Thanks :-) I agree, it has been a problem here in the UK too, the number of teenagers allowed to go out at night unsupervised is quite shocking really. Most in our area seem to have been locked up or under curfew now though - far better area!!
I would not want a child I love to be in that situation. As parents, my spouse and I are entirely responsible for our children. Children often lack the experience to discern many wise and unwise decisions. It is our place to teach them so they will one day be able to make good decisions by themselves.
I don't mind my older children going out alone (they are 12 and almost 16) but I do not allow them to just hang on the streets with nothing too actually do. Unless she is at a friends or club etc and being brought home/picked up my 12 year old has to be in before it is dark. My son (15) does not go out much but sometimes goes to a friends on our road and stays out till around 10pm which is ok but I wouldn't let him be wandering the streets at that time. They are both pretty good about it and it seems to be the way most of their friends parents think too. We don't get many children on the streets here whereas where we used to live even children as young as 5 or 6 would be out unsupervised.
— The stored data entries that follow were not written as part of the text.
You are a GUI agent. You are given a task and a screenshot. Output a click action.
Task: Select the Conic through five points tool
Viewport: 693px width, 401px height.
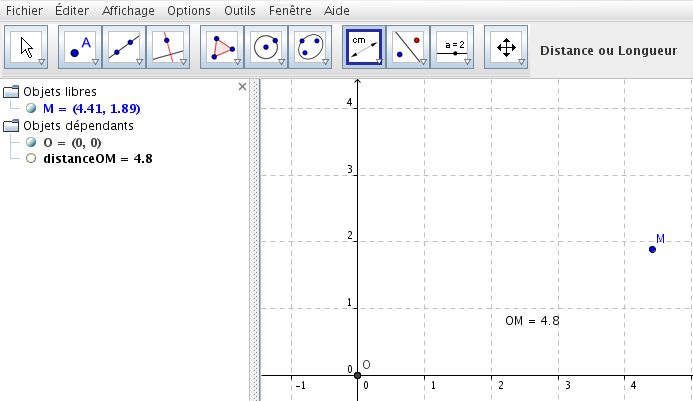(310, 47)

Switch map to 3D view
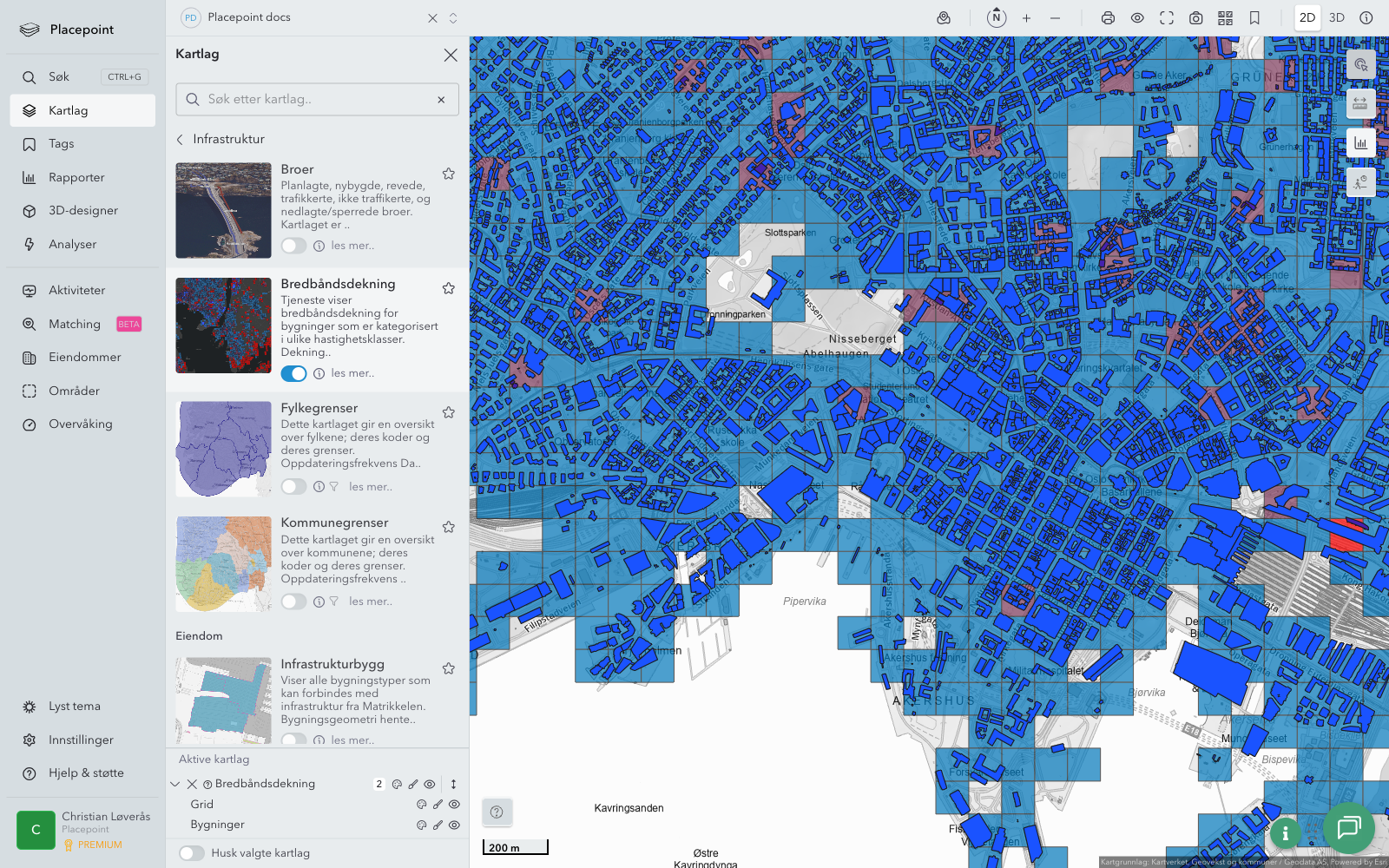pos(1336,18)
I am happy for my children to have friends over and sleep over at times too.
school nights, no. they should be home.
my mom got my 10 year old sister a GPS tracking device. I know some of you will frown but i personally approved. when she is out on school activities or on a playdate, we see exactly where she is.
and if, knock on wood, any problem occurs, the GPS has a SOS button connected to us and the police. The SOS will work even when the device is turned off.
time will come when it will have to be turned off on certain times because we need to give her privacy. but while she's 10, that stays on.
it gives us an additional layer of security. i suggest parents here should start thinking of getting one.
Kids under 18 should not be allowed to go out after 9 P.M. They are small and don't know much about the danger in it. It's the responsibility of parents to be strict in such cases. They should be provided with freedom but not over freedom.
We lived in a somewhat remote area when I grew up but couldn't stay out late on school nights. Until I was 16 we didn't stay out late on non-school nights but after that age we stayed out till 11 or so and later on occasion. In my late teens we did pretty much what we wanted to so long as our grades were good.
I remember how shocked I was when I moved to Colombia and very young kids were up and often out till the wee hours. Children can also drink at pretty much any age, though I seldom saw kids out drinking on the streets except on holidays.
In China most of the children live at their schools 5-6 days a week and the schools are very strict. Only in the countryside did I ever see children out alone.
I have to say that my generation are, for the most part, far worse parents than previous and I suspect that it is getting worse rather than better.
I wouldn't let my daughter out past 9 pm unless it was a weekend. There is no reason for her to be out during a school night that late. She should be in bed by 10 or 11 latest because she will be up at 6 am the next day. Weekends are for late night fun not school nights. My two biggest concerns would be her staying out late on school nights, being too tired at school and her grades slipping and her hanging out with the wrong crowd and making poor decisions because of peer pressure.
No I'm sorry. Even if you trust the kids you can't trust the crazies and loonies who might take advantage of them.
I don't have kids but I feel like you have to allow them to see the dangers of the world in snippets. For example, I would let older kids hang out with a parent or mature older adult nearby (i.e. next room) but maybe not totally alone. Younger kids, definitely not.